We hear a lot about the importance of keeping a positive attitude, aka, being optimistic. Like gratitude, it’s a term that gets thrown around as one of those absolute “must-do’s” if you’re going to “live your best life” and “shed the negative beliefs holding you back,” and so on. The question is, how? With all the many not-so-positive things most of are contending with on a daily basis, optimism is a tall order.
When I talk about optimism though, I am not talking about the happy-face-emoji version of it we so often see espoused as a mental health panacea, but rather, a grounded, clear-eyed optimism. This optimism doesn’t ask us to superimpose a blanket of feel-goodness over layers of unhappiness. It does not ask us to deny, avoid, or repress pain in favor of “positivity.”
No, this type of optimism asks us to acknowledge and validate our emotions and experiences, actively face our difficulties and challenges, take self-supporting action, and find as much empowering and motivating material from our own lives as we can throughout the process. It creates a sense of possibility based on a recognition both of what we’re capable of, and the actions needed to shift us a little closer to wellness.

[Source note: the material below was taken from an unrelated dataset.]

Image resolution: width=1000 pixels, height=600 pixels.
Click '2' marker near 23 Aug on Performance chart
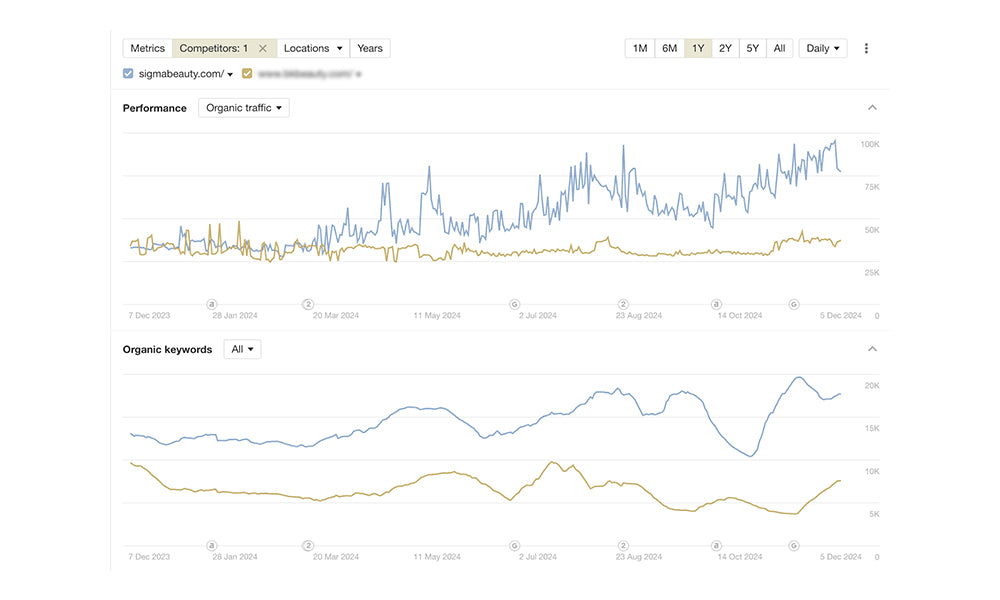tap(623, 304)
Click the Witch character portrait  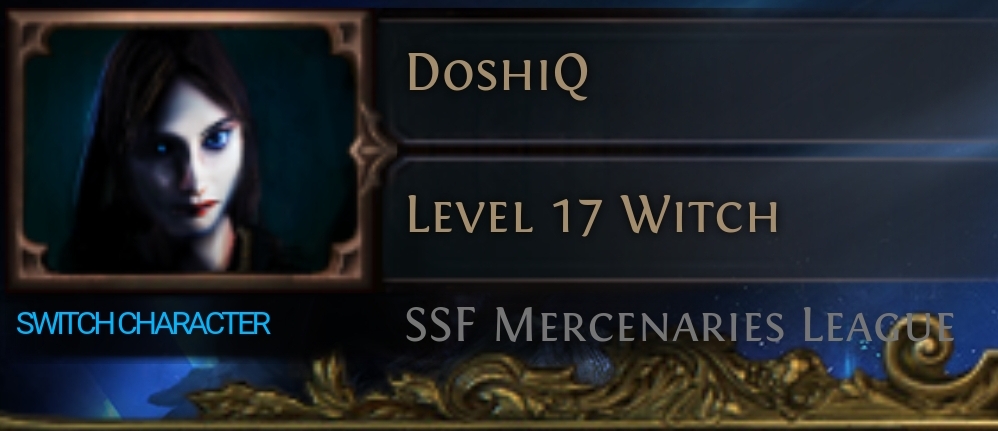[x=189, y=150]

This is what I call Empowered Optimism.
We often think of optimism as that sense that things can and will somehow get better. When you add ‘empowerment’ into the mix however, it becomes a sense that things can and will get better because of what you do to make that happen.
Getting Real is Good
Empowered Optimism doesn’t tell us we can do anything and be anything, because that’s a set up for disappointment and disillusionment. For instance, telling myself I will someday be totally depression and anxiety-proof is not helpful because it’s unrealistic. Instead, I want to give myself something that is both inspiring and attainable.
So while there is nothing in my history to suggest I have the mental health superpowers necessary to attain a forever-state of bliss, I know that even when I’m scraping bottom, I’ve got the tools to pull myself up.
How do I know this? Because I have the evidence. Even if I have no idea how I’m going to drag myself out of bed, and less than an ounce of faith that anything I do will make a difference, I consistently choose to help myself—whether that means reaching out to friends, exercising, journaling, picking up my guitar, reading an inspirational blog or book, listening to an uplifting song. And I won’t stop until I feel better.
Try This: Proof of Your Inner Strength
- Think of a day or moment, sometime over the past month, when you pushed through painful or difficult mental health symptoms to get yourself up and out into the world, fulfill obligations, or take care of yourself and/or others.
- In your mind’s eye, picture yourself on that day or in that moment. Remember the obstacles, and see yourself overcoming them, doing what you needed to do in spite of everything working against you
- What did it feel like to prevail in spite of those challenges? Was there a sense of empowerment? Pride? Reassurance? Whatever the feeling, let it sink in.
This is proof that you have the inner strength needed to take care of yourself!
Taking Action with Self-Care Goals
When struggling with our mental health, it can feel like we’re just being carried along by a stream of circumstance, watching life from the sidelines, or stuck in “wishing and wanting” mode. Putting small, manageable, self-care goals in place gives us a greater sense of control, purpose, and direction.
If you’re going through a rough time, a self-care goal can simply be getting out of bed, calling a friend, reading an uplifting book or blog, doing a random act of kindness. If you’re managing anxiety, you could have as a self-care goal, a twice-daily breathing practice or finding a good therapist, a support or meditation group. And if you’re anything like me, making your physical environment as peaceful and cozy as possible is huge, so I include self-care goals things like clearing out clutter or adding some cozifying element to my house (I do love Etsy for that!).
Every time we fulfill one of these goals, however small, we’re reminding ourselves that we have the ability to take care of ourselves, and this provides a good dose of motivation to keep at it!
This is empowered optimism in action.